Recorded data
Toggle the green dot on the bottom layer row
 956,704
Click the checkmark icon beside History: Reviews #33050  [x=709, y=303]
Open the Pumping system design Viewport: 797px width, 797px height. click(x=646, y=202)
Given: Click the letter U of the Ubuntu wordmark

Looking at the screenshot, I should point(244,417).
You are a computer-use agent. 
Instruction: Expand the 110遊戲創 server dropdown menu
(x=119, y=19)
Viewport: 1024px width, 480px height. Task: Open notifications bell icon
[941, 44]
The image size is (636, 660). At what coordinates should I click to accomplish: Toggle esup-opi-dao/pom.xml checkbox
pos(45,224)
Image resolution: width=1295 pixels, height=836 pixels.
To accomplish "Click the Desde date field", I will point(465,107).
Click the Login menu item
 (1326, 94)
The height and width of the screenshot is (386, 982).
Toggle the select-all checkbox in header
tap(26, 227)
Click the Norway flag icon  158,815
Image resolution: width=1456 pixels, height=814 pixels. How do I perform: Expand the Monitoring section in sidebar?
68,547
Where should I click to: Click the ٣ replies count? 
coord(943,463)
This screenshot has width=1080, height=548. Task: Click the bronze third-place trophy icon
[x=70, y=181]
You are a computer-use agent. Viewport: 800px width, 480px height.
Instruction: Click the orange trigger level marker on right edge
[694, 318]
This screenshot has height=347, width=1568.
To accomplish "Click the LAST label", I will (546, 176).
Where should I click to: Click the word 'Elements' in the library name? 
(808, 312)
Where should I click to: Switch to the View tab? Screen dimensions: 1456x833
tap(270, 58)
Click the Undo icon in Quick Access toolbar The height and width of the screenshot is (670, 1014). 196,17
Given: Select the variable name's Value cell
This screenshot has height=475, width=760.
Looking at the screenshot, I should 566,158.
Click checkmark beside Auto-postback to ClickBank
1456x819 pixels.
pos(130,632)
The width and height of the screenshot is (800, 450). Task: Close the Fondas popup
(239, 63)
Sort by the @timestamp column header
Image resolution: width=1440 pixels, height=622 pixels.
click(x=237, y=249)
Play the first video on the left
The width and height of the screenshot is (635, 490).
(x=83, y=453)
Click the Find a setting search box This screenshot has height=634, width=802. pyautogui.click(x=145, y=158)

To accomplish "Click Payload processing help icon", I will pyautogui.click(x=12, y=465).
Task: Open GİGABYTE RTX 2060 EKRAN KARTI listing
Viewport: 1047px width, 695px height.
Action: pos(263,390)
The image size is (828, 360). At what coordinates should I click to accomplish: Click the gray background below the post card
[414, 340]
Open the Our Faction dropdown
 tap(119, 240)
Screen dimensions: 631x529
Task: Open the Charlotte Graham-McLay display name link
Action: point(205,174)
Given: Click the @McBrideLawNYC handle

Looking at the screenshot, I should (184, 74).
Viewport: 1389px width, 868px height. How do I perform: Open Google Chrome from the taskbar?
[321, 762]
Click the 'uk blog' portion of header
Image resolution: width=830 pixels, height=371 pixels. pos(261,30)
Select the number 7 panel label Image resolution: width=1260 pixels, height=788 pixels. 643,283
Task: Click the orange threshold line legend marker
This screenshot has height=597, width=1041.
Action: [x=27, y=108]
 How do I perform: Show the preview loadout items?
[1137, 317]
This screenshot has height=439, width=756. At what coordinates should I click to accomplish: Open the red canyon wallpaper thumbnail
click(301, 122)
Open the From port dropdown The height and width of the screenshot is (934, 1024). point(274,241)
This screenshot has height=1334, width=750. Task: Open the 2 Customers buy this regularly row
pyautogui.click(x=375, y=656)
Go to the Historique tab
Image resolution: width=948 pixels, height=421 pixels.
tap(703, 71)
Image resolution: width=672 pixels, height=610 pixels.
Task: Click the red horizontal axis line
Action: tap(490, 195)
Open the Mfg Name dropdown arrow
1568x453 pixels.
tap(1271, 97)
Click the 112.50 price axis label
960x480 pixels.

- _EXERCISE GOAL_: Scan the records for the string "computer" and report each line where it occurs.

- _OUTPUT OF THE TASK_:
You are a computer-use agent. 
You are a computer-use agent. Viewport: 800px width, 480px height.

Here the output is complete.